Tereny nad rzeką w Singapurze wzbogacane są o kolejne bary, kawiarnie, restauracje i hotele. Philippe Starck wykorzystał okazję i podczas, gdy wszyscy z niecierpliwością oczekują otwarcia hotelu Warehouse, zaprojektował własny.
M Social Singapore znajduje się tuż na skraju rzeki i mieści w sobie 293 niewielkie pokoje o powierzchni rozpoczynającej się od 19m2. Do rozplanowania każdego z nich Starck podszedł z wielkim zaangażowaniem, udowadniając iż nadal nie porzucił swojej fascynacji możliwościami manipulacji estetyki.
Korzystając ze swoich wizytówkowych mediów, takich jak lustra, szkło, lśniąca stal oraz niskie meble, stworzył niesamowicie przytulne, świeże i przewiewne pomieszczenia, które jak sam skwitował przy okazji otwarcia hotelu, są jak romantyczne chatki nad rzeką.
Zaprojektowana intryga wnętrz zapowiadana jest już w korytarzach, które przepełnione są wielkimi, zapętlającymi się grafikami oraz powierzchniami wypełnionymi przez twórczość hiszpańskiego artysty Luisa Urculo.

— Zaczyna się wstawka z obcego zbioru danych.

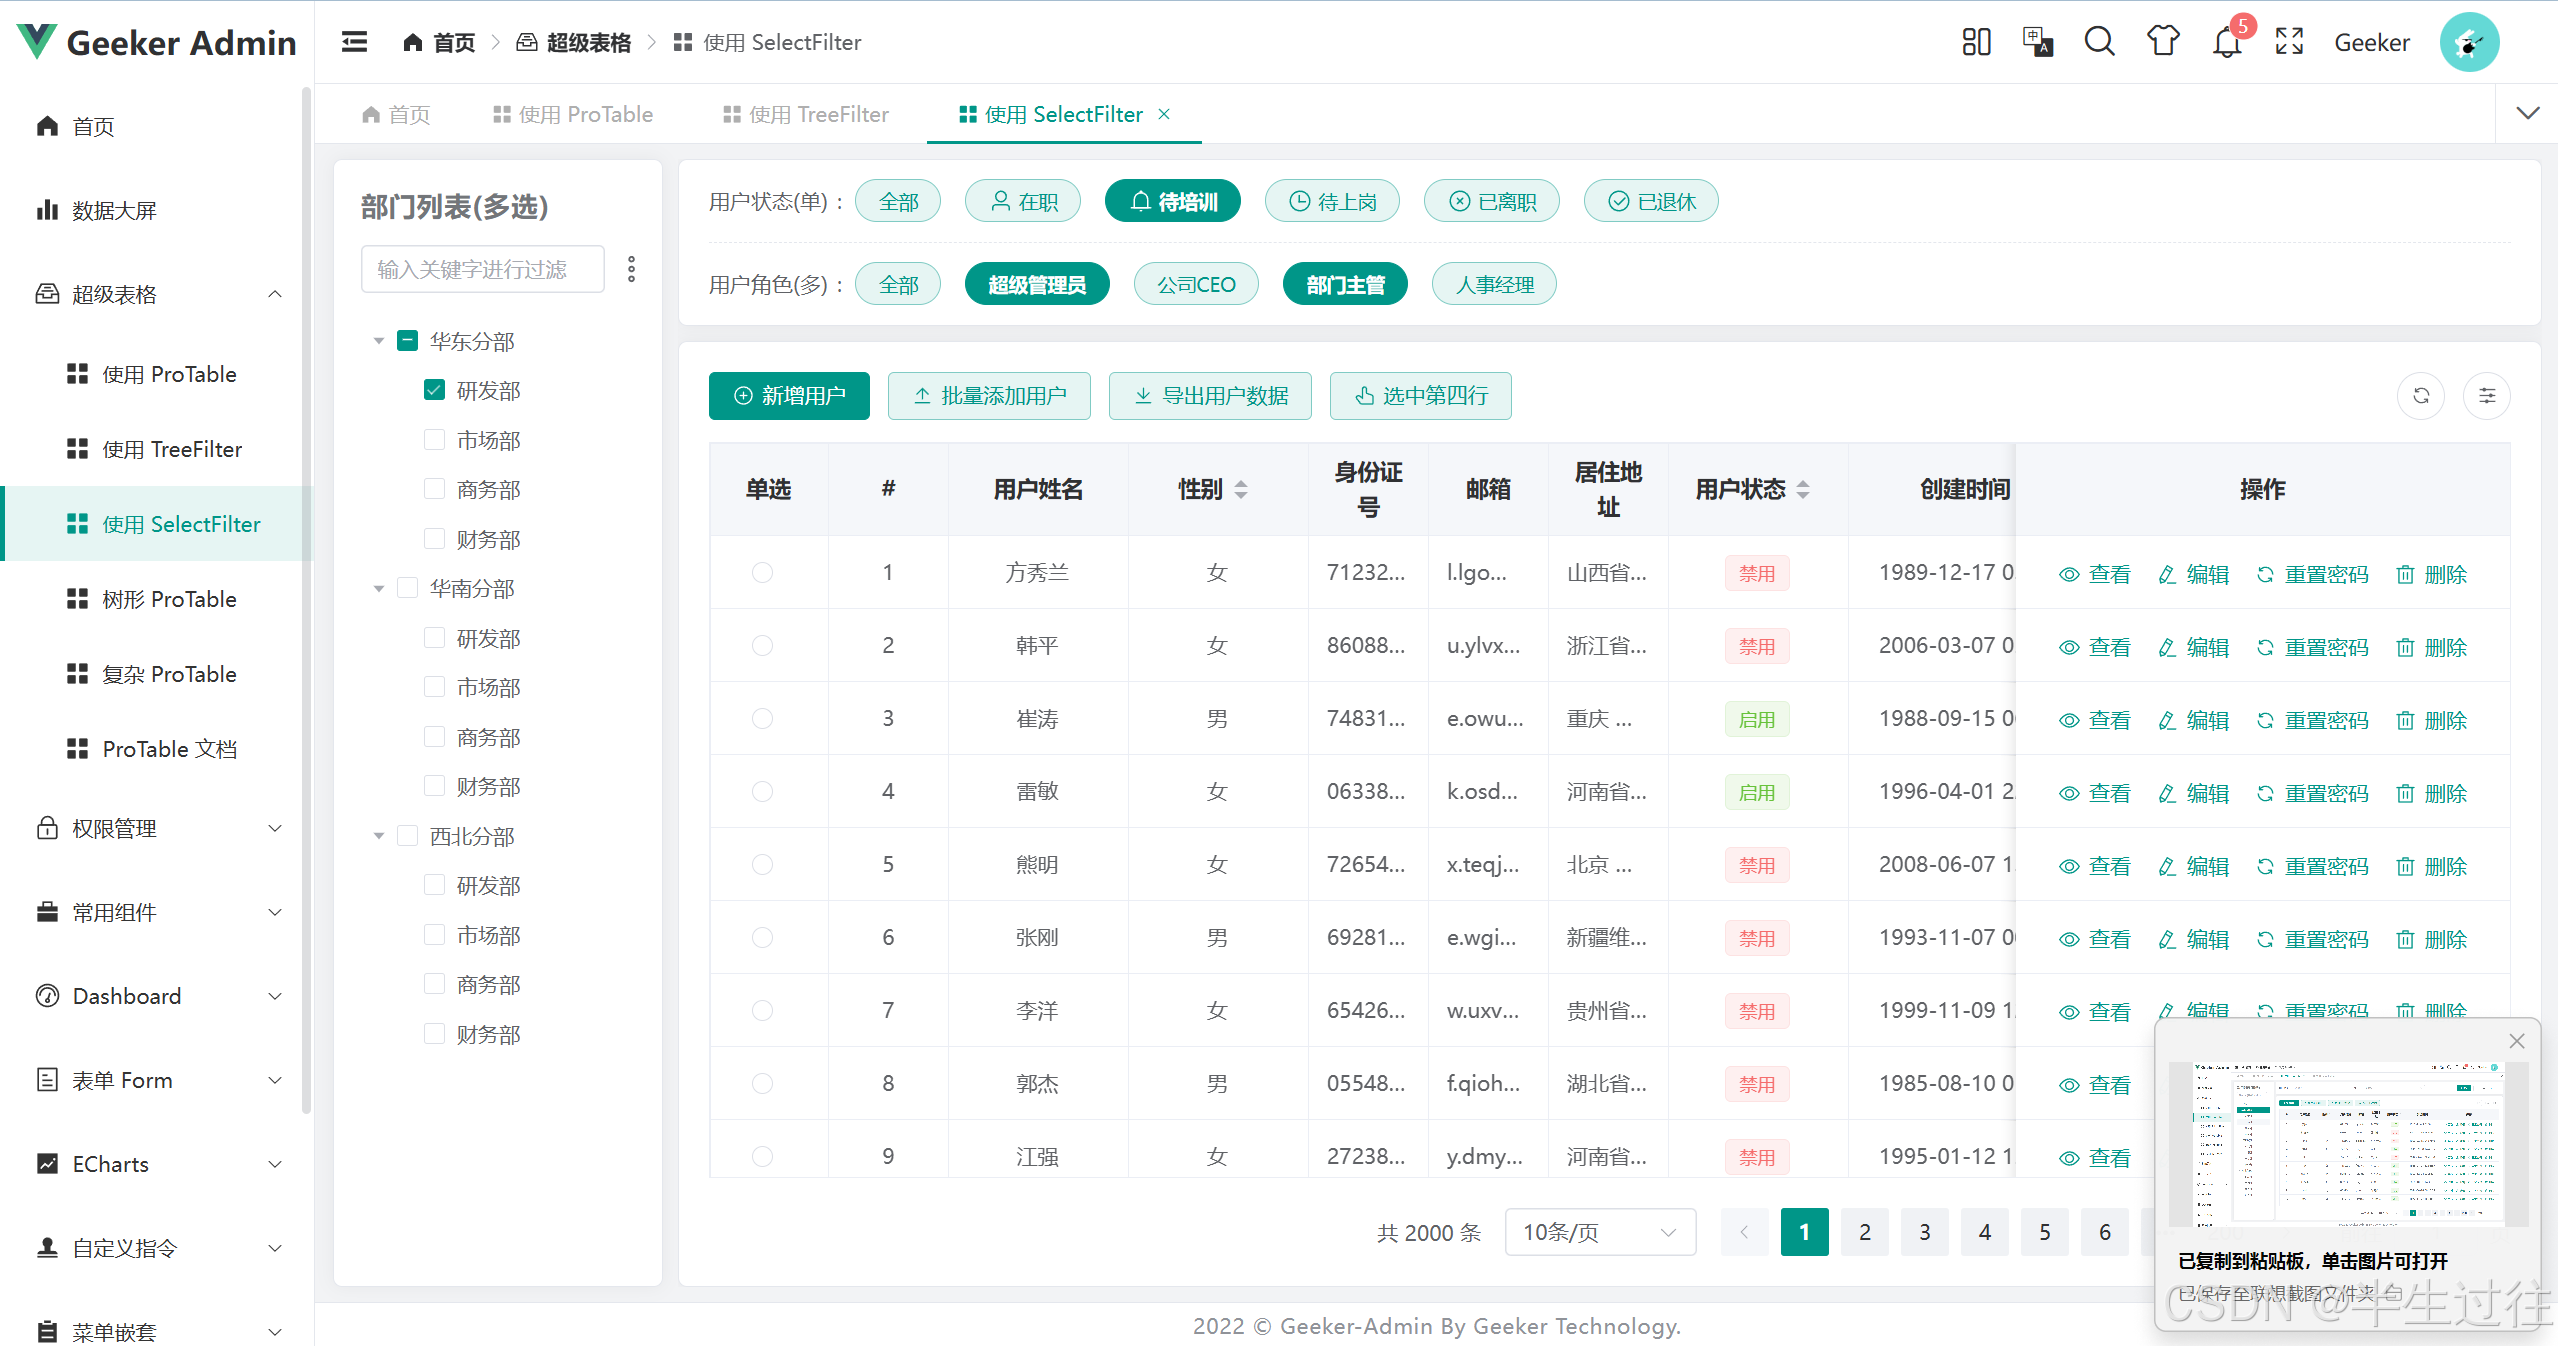Screen dimensions: 2558x1346
Task: Uncheck the 研发部 checkbox under 华东分部
Action: (x=434, y=390)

W hotelu znajduje się również restauracja Beast & Butterflies, które całkowicie oddaje charakter projektanta. Jest mieszanką przeróżnych elementów dekoracyjnych, które wybrzmiewają niepodważalnie artystycznym miszmaszem. Poszczególne meble nie są do siebie podobne, podłogi są wzorzyste, na niewielkich żyrandolach pojawia się video art, a pośród tego wszystkiego odnaleźć można długie stoły oraz stół bilardowy. Wystrój współgra z kulinarną twórczością szefa kuchni, którym jest Bryce Li. W jego menu odnaleźć można zupy z owoców morza aromatyzowane jaśminem, rozpływającą się w ustach jagnięcinę przyrządzaną z syczuańskim pieprzem czy rozgrzewające congee udekorowane niewielkim krabem oraz plastrami uchowca.